*** Opening of Information supplied ***
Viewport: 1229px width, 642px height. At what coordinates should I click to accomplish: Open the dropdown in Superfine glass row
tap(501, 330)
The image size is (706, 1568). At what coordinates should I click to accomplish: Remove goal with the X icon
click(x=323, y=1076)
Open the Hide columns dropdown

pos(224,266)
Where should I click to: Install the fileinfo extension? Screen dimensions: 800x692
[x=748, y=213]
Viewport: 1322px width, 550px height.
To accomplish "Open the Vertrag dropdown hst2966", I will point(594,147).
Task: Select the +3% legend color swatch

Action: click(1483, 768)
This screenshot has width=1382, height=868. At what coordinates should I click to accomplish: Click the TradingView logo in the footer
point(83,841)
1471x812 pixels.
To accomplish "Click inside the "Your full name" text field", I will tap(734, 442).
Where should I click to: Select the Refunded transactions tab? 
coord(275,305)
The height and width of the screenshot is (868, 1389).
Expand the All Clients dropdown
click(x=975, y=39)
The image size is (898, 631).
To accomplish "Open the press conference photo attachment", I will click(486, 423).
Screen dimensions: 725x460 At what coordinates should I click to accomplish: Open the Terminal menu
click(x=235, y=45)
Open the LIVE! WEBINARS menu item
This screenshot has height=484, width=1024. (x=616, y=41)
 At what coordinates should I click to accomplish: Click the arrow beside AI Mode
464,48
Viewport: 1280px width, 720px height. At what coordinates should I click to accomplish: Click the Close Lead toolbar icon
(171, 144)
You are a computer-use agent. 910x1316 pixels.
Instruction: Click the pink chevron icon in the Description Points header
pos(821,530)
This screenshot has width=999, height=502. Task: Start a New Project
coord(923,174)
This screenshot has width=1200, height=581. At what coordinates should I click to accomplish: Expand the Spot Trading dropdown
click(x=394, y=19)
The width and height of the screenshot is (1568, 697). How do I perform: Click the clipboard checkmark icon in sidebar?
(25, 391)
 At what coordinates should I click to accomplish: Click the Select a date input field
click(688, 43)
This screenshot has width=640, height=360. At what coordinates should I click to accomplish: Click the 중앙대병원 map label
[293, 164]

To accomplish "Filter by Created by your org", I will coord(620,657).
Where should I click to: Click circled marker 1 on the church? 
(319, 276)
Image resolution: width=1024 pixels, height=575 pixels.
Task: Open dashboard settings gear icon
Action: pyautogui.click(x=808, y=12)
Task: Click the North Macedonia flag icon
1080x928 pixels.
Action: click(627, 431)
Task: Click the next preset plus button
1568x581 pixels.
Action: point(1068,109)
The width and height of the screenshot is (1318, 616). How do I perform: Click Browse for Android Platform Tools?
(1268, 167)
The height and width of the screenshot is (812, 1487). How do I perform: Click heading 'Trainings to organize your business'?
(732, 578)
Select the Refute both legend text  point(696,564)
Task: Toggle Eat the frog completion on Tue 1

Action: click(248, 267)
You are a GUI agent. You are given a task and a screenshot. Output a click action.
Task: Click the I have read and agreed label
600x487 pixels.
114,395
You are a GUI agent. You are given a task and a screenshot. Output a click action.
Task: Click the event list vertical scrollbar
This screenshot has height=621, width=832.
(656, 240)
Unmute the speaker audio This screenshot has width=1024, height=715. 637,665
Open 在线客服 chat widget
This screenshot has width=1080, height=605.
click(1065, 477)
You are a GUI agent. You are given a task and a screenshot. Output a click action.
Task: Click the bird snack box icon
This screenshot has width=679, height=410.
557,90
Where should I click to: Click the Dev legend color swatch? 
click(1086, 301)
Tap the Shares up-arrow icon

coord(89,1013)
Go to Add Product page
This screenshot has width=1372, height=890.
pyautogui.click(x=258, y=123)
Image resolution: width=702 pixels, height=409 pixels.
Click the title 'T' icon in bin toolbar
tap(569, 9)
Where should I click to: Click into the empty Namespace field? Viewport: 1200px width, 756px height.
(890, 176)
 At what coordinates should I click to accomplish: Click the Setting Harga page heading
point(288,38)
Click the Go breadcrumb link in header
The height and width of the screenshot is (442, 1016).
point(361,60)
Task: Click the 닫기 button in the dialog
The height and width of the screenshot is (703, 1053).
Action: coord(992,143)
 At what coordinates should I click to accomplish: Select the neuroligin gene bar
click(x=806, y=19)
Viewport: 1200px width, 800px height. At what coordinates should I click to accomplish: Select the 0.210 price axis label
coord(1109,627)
*** Close of Information supplied ***
- **Task brief**: Copy each line in the data that holds the word "will".

- **Task answer**:
To accomplish "Open the Vertrag dropdown hst2966", I will point(594,147).
To accomplish "Click inside the "Your full name" text field", I will tap(734, 442).
To accomplish "Open the press conference photo attachment", I will click(486, 423).
To accomplish "Filter by Created by your org", I will coord(620,657).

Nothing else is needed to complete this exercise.